▸ TASK INSTRUCTIONS
Write out the following listing in full, exactly as it reads.

▸ SUPPLIED RECORDS
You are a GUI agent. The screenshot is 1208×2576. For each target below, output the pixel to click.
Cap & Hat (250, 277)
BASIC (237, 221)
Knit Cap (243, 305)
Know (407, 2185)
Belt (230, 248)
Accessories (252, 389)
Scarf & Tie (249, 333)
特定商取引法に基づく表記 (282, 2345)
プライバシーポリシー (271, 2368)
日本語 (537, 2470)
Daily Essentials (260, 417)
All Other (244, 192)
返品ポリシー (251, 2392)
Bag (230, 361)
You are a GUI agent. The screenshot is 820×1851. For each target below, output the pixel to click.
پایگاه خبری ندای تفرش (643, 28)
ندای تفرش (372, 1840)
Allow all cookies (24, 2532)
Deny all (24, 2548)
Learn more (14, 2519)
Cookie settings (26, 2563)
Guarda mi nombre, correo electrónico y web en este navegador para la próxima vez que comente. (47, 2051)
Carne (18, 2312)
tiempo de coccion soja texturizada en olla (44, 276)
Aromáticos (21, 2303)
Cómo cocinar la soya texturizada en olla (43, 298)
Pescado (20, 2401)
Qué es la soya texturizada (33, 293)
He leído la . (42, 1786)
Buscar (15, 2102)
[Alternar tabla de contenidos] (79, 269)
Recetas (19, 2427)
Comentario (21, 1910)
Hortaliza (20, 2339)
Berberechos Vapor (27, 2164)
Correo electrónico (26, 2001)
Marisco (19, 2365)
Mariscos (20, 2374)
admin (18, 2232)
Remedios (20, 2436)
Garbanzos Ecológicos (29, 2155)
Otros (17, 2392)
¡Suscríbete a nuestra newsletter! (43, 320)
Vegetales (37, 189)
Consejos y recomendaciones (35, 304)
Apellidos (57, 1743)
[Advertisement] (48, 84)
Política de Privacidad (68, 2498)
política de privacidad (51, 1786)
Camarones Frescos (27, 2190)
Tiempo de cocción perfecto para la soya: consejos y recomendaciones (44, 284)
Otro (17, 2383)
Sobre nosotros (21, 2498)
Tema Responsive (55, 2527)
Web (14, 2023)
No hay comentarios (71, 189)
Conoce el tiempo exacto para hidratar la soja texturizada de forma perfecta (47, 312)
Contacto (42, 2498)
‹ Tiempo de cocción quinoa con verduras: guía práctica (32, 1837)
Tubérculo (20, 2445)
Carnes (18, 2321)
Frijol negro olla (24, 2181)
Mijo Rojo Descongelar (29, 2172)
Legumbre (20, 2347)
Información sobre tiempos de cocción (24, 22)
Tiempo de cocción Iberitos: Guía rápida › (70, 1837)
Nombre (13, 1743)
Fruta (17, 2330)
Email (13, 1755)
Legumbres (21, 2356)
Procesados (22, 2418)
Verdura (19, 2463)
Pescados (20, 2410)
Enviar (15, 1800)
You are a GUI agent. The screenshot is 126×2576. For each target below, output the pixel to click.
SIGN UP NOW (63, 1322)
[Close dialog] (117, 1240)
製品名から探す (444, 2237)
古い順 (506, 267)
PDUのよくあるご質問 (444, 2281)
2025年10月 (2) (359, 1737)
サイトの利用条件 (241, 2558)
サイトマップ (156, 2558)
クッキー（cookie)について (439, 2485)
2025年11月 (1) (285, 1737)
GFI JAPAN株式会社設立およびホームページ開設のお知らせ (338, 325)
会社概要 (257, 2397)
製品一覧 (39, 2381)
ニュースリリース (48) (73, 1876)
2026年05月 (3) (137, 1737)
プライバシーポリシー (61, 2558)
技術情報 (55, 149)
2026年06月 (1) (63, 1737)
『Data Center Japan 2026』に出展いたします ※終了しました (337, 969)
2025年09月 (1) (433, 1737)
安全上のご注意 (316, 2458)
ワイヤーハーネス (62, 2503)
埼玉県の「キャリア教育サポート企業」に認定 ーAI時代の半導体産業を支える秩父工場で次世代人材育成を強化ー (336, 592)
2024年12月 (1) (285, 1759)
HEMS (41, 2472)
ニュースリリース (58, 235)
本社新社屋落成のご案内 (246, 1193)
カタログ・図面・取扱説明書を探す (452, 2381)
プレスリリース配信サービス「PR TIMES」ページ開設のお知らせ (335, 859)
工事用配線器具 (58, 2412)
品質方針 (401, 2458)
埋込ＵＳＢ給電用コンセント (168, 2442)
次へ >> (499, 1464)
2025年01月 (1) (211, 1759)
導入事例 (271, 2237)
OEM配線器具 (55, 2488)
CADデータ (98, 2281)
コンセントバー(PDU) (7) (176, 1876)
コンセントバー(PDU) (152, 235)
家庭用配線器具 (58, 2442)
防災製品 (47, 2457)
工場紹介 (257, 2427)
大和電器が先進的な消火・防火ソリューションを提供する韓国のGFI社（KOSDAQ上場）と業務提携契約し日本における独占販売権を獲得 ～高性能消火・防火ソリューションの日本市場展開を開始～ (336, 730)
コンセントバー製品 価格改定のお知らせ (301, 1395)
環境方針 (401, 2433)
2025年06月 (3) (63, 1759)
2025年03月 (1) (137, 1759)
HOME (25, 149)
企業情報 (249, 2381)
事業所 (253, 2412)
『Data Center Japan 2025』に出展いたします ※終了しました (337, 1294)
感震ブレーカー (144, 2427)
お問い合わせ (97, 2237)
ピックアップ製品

▸ ANSWER FOR THE TASK
You are a GUI agent. The screenshot is 1208×2576. For each target below, output the pixel to click.
Cap & Hat (250, 277)
BASIC (237, 221)
Knit Cap (243, 305)
Know (407, 2185)
Belt (230, 248)
Accessories (252, 389)
Scarf & Tie (249, 333)
特定商取引法に基づく表記 (282, 2345)
プライバシーポリシー (271, 2368)
日本語 (537, 2470)
Daily Essentials (260, 417)
All Other (244, 192)
返品ポリシー (251, 2392)
Bag (230, 361)
You are a GUI agent. The screenshot is 820×1851. For each target below, output the pixel to click.
پایگاه خبری ندای تفرش (643, 28)
ندای تفرش (372, 1840)
Allow all cookies (24, 2532)
Deny all (24, 2548)
Learn more (14, 2519)
Cookie settings (26, 2563)
Guarda mi nombre, correo electrónico y web en este navegador para la próxima vez que comente. (47, 2051)
Carne (18, 2312)
tiempo de coccion soja texturizada en olla (44, 276)
Aromáticos (21, 2303)
Cómo cocinar la soya texturizada en olla (43, 298)
Pescado (20, 2401)
Qué es la soya texturizada (33, 293)
He leído la . (42, 1786)
Buscar (15, 2102)
[Alternar tabla de contenidos] (79, 269)
Recetas (19, 2427)
Comentario (21, 1910)
Hortaliza (20, 2339)
Berberechos Vapor (27, 2164)
Correo electrónico (26, 2001)
Marisco (19, 2365)
Mariscos (20, 2374)
admin (18, 2232)
Remedios (20, 2436)
Garbanzos Ecológicos (29, 2155)
Otros (17, 2392)
¡Suscríbete a nuestra newsletter! (43, 320)
Vegetales (37, 189)
Consejos y recomendaciones (35, 304)
Apellidos (57, 1743)
[Advertisement] (48, 84)
Política de Privacidad (68, 2498)
política de privacidad (51, 1786)
Camarones Frescos (27, 2190)
Tiempo de cocción perfecto para la soya: consejos y recomendaciones (44, 284)
Otro (17, 2383)
Sobre nosotros (21, 2498)
Tema Responsive (55, 2527)
Web (14, 2023)
No hay comentarios (71, 189)
Conoce el tiempo exacto para hidratar la soja texturizada de forma perfecta (47, 312)
Contacto (42, 2498)
‹ Tiempo de cocción quinoa con verduras: guía práctica (32, 1837)
Tubérculo (20, 2445)
Carnes (18, 2321)
Frijol negro olla (24, 2181)
Mijo Rojo Descongelar (29, 2172)
Legumbre (20, 2347)
Información sobre tiempos de cocción (24, 22)
Tiempo de cocción Iberitos: Guía rápida › (70, 1837)
Nombre (13, 1743)
Fruta (17, 2330)
Email (13, 1755)
Legumbres (21, 2356)
Procesados (22, 2418)
Verdura (19, 2463)
Pescados (20, 2410)
Enviar (15, 1800)
You are a GUI agent. The screenshot is 126×2576. For each target below, output the pixel to click.
SIGN UP NOW (63, 1322)
[Close dialog] (117, 1240)
製品名から探す (444, 2237)
古い順 (506, 267)
PDUのよくあるご質問 (444, 2281)
2025年10月 (2) (359, 1737)
サイトの利用条件 (241, 2558)
サイトマップ (156, 2558)
クッキー（cookie)について (439, 2485)
2025年11月 (1) (285, 1737)
GFI JAPAN株式会社設立およびホームページ開設のお知らせ (338, 325)
会社概要 (257, 2397)
製品一覧 (39, 2381)
ニュースリリース (48) (73, 1876)
2026年05月 (3) (137, 1737)
プライバシーポリシー (61, 2558)
技術情報 (55, 149)
2026年06月 (1) (63, 1737)
『Data Center Japan 2026』に出展いたします ※終了しました (337, 969)
2025年09月 (1) (433, 1737)
安全上のご注意 (316, 2458)
ワイヤーハーネス (62, 2503)
埼玉県の「キャリア教育サポート企業」に認定 ーAI時代の半導体産業を支える秩父工場で次世代人材育成を強化ー (336, 592)
2024年12月 (1) (285, 1759)
HEMS (41, 2472)
ニュースリリース (58, 235)
本社新社屋落成のご案内 (246, 1193)
カタログ・図面・取扱説明書を探す (452, 2381)
プレスリリース配信サービス「PR TIMES」ページ開設のお知らせ (335, 859)
工事用配線器具 (58, 2412)
品質方針 (401, 2458)
埋込ＵＳＢ給電用コンセント (168, 2442)
次へ >> (499, 1464)
2025年01月 (1) (211, 1759)
導入事例 (271, 2237)
OEM配線器具 (55, 2488)
CADデータ (98, 2281)
コンセントバー(PDU) (7) (176, 1876)
コンセントバー(PDU) (152, 235)
家庭用配線器具 (58, 2442)
防災製品 (47, 2457)
工場紹介 (257, 2427)
大和電器が先進的な消火・防火ソリューションを提供する韓国のGFI社（KOSDAQ上場）と業務提携契約し日本における独占販売権を獲得 ～高性能消火・防火ソリューションの日本市場展開を開始～ (336, 730)
コンセントバー製品 価格改定のお知らせ (301, 1395)
環境方針 (401, 2433)
2025年06月 (3) (63, 1759)
2025年03月 (1) (137, 1759)
HOME (25, 149)
企業情報 (249, 2381)
事業所 (253, 2412)
『Data Center Japan 2025』に出展いたします ※終了しました (337, 1294)
感震ブレーカー (144, 2427)
お問い合わせ (97, 2237)
ピックアップ製品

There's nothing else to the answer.